Senin, 25 Agustus 2014

The Asianization of Australia (Part 3 of 3)

                 The Asianization of Australia (Part 3 of 3)

Tim Soutphommasane  ;   This 3 part article is condensed from a keynote speech delivered at the Annual Conference of the Asian Studies Association of Australia held recently in Perth, Western Australia; The writer is the Race Discrimination Commissioner
JAKARTA POST, 23 Agustus 2014
                                                


Much has been said in recent years about the Asian Century, of Australia being poised to prosper from Asia. Our geography has divined our twenty-first century destiny. As economist Tim Harcourt has put it, the tyranny of distance has given way to the power of proximity.

Yet there are three things on this that stand out for attention. It is on these issues that I will conclude my remarks. Each highlights some of the challenges that remain in Australia’s engagement with Asia.

The first has to do with the language in which we speak about Asia. I use language here in more than one sense.

As many others have pointed out, Australia’s Asia literacy remains alarmingly underdeveloped, at least for a country that likes to think of itself as proximate to Asia. While it is true that more than 1 million Australians speak an Asian language, it is sometimes assumed that the task of engaging with the region can somehow be outsourced to those Australians of Asian cultural background.

The thinking runs thus: Why should we or our children bother with mastering an Asian language, difficult as they are to master when starting with an Anglo tongue, when Australia will continue to take in immigrants from China, India and elsewhere in the region?

This goes to another aspect of our language concerning Asia that is a problem. Part of the reason, I believe, for our lack of Asia literacy is that our framing of regional engagement is so nakedly mercantilist. Where once Australians may have spoken in hysterical terms about the teeming yellow hordes, we now endlessly marvel at the billions-strong middle class emerging in Asia.

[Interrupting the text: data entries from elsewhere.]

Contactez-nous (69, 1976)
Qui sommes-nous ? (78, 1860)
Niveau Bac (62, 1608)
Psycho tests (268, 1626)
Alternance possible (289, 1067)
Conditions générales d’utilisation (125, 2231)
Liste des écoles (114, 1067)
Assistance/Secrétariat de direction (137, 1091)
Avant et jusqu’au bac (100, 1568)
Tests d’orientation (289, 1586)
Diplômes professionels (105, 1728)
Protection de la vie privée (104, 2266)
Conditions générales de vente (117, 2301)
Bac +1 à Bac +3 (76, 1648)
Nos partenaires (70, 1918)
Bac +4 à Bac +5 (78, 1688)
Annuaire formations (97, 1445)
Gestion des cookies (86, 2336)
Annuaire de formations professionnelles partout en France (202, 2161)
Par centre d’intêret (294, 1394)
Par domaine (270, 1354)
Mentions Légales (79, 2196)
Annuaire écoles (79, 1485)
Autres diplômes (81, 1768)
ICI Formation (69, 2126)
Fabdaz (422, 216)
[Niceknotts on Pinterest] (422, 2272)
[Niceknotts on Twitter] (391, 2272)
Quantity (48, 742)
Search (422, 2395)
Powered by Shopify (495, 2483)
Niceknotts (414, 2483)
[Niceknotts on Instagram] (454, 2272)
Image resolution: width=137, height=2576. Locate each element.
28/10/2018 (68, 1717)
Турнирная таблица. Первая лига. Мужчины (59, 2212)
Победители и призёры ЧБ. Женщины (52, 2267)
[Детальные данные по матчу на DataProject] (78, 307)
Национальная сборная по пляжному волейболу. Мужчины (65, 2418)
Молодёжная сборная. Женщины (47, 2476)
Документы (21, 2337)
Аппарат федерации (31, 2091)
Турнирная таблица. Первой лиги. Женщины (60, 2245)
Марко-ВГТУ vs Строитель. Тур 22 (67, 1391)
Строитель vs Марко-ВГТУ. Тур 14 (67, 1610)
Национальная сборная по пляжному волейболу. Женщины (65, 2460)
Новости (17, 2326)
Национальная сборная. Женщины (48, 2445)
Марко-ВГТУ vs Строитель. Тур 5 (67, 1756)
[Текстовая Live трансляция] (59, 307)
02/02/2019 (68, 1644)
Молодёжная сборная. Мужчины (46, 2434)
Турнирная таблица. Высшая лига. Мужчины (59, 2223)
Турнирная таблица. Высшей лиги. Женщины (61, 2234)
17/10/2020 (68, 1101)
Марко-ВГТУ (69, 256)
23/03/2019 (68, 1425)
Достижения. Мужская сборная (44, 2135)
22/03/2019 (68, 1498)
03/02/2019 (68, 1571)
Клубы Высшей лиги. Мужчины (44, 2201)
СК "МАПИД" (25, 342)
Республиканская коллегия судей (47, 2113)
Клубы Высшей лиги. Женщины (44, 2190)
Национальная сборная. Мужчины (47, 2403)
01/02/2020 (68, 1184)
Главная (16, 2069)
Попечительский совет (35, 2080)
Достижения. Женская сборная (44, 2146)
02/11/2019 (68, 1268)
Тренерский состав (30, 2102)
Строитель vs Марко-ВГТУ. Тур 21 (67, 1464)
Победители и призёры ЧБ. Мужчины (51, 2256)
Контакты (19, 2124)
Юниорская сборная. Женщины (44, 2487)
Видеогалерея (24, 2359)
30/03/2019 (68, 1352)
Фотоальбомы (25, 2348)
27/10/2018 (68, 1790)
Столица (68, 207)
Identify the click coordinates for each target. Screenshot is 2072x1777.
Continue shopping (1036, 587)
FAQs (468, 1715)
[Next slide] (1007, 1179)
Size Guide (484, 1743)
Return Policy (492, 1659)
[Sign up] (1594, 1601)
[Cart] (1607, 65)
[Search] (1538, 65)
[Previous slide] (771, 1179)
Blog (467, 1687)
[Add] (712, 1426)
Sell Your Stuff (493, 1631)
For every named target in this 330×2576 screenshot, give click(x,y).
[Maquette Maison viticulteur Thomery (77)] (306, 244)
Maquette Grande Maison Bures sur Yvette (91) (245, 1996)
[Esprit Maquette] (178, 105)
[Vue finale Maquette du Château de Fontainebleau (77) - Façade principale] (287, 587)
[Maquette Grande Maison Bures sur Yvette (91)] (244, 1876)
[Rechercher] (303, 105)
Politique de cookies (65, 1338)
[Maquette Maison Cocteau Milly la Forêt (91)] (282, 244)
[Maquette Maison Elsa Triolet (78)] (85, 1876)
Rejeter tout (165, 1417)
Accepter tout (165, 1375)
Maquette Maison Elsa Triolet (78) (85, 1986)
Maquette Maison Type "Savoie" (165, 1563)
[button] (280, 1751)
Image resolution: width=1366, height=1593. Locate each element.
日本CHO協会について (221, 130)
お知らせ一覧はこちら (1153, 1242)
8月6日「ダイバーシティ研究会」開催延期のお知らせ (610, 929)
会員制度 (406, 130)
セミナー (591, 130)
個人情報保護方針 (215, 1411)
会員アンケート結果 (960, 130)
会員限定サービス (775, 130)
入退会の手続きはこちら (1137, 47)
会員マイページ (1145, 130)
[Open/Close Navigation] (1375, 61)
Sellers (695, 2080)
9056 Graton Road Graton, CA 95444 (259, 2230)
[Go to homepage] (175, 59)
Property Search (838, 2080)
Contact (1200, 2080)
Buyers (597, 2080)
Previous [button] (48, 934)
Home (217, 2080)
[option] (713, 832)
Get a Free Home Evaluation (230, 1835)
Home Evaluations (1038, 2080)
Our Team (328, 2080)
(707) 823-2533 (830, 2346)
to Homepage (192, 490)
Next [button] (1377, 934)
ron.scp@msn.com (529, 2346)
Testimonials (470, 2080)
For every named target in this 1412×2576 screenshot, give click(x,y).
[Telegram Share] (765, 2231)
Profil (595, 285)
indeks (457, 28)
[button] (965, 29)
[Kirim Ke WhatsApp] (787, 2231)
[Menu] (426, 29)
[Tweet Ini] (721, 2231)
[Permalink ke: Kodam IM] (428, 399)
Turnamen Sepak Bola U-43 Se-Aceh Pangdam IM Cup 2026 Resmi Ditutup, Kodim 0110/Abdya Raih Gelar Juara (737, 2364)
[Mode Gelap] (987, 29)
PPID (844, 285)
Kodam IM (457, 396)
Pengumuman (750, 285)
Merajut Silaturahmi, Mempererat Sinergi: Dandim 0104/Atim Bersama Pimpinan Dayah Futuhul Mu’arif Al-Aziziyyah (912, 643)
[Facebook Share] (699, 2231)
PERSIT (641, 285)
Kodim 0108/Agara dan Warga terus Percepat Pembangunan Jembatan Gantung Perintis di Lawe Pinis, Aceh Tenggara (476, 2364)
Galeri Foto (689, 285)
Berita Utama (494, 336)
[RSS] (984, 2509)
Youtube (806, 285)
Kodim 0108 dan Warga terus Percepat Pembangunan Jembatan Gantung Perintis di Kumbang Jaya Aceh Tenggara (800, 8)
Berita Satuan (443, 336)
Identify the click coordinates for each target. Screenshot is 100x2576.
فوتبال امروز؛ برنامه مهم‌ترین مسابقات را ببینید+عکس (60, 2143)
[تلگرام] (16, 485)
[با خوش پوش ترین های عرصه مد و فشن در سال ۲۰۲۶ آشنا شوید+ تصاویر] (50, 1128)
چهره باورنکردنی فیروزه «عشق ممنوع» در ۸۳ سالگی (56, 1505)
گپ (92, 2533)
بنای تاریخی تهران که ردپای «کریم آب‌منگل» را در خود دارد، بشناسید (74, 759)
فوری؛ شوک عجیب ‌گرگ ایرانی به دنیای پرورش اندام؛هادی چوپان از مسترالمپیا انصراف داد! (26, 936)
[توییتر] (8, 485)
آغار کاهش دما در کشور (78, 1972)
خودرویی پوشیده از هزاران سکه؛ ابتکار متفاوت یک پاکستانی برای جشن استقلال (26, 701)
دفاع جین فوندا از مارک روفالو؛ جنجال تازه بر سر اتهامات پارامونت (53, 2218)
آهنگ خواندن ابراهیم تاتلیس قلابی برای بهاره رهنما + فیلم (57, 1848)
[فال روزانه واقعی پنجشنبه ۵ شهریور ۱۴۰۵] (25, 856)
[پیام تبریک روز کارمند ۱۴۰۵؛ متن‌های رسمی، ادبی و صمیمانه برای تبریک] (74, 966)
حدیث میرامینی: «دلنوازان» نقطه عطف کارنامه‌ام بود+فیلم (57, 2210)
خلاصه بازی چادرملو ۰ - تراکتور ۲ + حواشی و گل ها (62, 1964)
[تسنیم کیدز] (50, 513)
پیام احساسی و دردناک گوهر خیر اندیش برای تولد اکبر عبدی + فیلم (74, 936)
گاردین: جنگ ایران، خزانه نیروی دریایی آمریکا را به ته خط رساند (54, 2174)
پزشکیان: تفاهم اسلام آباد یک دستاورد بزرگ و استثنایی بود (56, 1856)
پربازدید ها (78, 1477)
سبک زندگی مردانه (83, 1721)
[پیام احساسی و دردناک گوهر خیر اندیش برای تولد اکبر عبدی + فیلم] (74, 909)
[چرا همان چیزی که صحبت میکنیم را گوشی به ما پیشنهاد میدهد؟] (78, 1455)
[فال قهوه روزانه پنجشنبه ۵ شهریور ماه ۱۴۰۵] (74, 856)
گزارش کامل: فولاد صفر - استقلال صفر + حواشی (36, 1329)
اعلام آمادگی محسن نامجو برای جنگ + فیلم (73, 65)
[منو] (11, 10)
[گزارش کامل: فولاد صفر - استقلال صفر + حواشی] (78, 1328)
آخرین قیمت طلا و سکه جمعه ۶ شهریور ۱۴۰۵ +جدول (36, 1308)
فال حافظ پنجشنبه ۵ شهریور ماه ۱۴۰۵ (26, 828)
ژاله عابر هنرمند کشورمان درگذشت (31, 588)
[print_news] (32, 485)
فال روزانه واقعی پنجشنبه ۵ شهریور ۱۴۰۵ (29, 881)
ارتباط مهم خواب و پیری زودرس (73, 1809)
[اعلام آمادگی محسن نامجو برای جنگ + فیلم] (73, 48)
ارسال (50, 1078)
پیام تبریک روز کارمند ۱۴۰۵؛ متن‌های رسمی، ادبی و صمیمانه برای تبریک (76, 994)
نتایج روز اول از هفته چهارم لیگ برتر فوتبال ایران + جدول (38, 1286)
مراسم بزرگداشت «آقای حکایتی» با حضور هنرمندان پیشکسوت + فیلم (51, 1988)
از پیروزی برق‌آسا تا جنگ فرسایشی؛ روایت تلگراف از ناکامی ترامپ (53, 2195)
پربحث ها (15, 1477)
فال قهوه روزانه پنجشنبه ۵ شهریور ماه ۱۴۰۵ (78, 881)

People talk about how we can maximize the “rent” from our relationships with the region, of how we can “capitalize” on Asian growth. I have no doubt some of this has to do with the triumph of economism in our society at large, but some of it also has to do with the instrumental mindset we have taken towards Asia. We should not be surprised if we have failed in the area of Asia literacy. Cultural engagement can’t be sustained by economic ambition by alone.

The second issue arises from this. If Australia is to embrace its Asianization, it must be thoroughly cultural in nature. We must be willing not just to see Asian neighbors as economic partners, but also be open to learning from them. Is there not something that we can learn from young emerging democracies? From societies that have had to develop cities and infrastructure to sustain much larger populations? Is there something in Confucian practices from which we can borrow or learn in dealing with our ageing population? Could there not be aspects of Asian practices of communal obligation or responsibility that may give us a new perspective on so-called Australian values, such as mateship and egalitarianism?

The third point concerns expectations. As I said earlier, it seems as though each generation of Australians believes they have discovered Asia for the first time.

This sense of discovery can lead to a lack of proportion when it comes to sizing up Australia’s role in the region. For a country of some 23 million, living beside countries much larger in population, and whose economies may develop with enormous speed, we may need to be fully aware of the limits of our power and influence.

As former prime minister Paul Keating has noted, it may be time for us to recognize that our old sphere of influence — the dominant Anglosphere of the post-World War II period — is diminishing. The world has changed.

According to Keating, “we have to be propelled not by regard of withering associations but by our enlightened sense of self”.

The place where Australia can be most effective and make the greatest difference is in southeast Asia — namely, the wider ASEAN. This, Keating says, “is the natural place for Australia to belong; indeed, the one to which we should attribute primacy”.

All this confirms that the reality of Asia today is much different. Its exponential progress may just catch many by surprise — no matter how much we tell ourselves that we are ready. But none of this is separate from the internal or domestic task that we have in coming to grips with Asianization.

How we handle the task of multiculturalism within our borders, how we manage the various contests around race and national identity, will go a long way to determining whether we will be a success as a nation in a century that will see Asia ascendant.